(Что требуется): Ответьте, пожалуйста: чем, по словам Мединского в отрывке его разговора с Быковым, продолжает руководить архивист Мироненко?

(Фрагмент документа):
────────────────────
Мединский: Сказать для американца, что Аляска не их, это, я думаю, что тоже не очень хорошо.

Быков: Никаких последствий, ничего не будет. Вы же понимаете, что сегодня есть…

Мединский: Дай бог. В Каталонии мы смотрим, как ничего просто нет вообще.

Быков: Нет, есть жесточайшие рамки: либо экстремизм в любом случае, либо искажение истории, либо призыв к распаду территориальному. Художник сегодня ограничен абсолютно.

Мединский: Искажение истории у нас, к сожалению, никак не наказывается — ни организационно, ни даже морально. Архивист Мироненко искажает историю регулярно и публично — и ничего ему за это.

Быков: Архивист Мироненко вам бы сильно возразил.

Мединский: Продолжает руководить Госархивом.

Быков: Ну как может архивист искажать историю? В его руках документы.

Мединский: Он преподносит необъективную картину, выдергивая из контекста отдельно взятую бумажку.

Быков: Объективной картины не существует.

Мединский: Мы хотя бы с вами это понимаем.

Быков: Мы понимаем.

Мединский: А он — нет.

Быков: И он понимает, просто у него есть в руках документы, которые опровергают некоторые мифы удобные.

Мединский: Ничего не опровергают, это полная ахинея. Вопрос в другом, что, опять же, 86%, а я думаю, что, скорее…. Знаете, у нас все время рейтинг колеблется от 86% до 97,5%.

Быков: Это волшебные числа, да.
────────────────────
(Сохранённые записи):
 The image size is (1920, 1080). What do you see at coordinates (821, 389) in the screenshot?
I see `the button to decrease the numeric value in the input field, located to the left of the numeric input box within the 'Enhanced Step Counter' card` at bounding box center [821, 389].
────────────────────
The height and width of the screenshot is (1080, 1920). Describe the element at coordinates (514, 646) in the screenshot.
────────────────────
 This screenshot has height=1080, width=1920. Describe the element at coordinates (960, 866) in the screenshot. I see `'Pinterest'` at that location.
────────────────────
(Результат упражнения): Госархивом.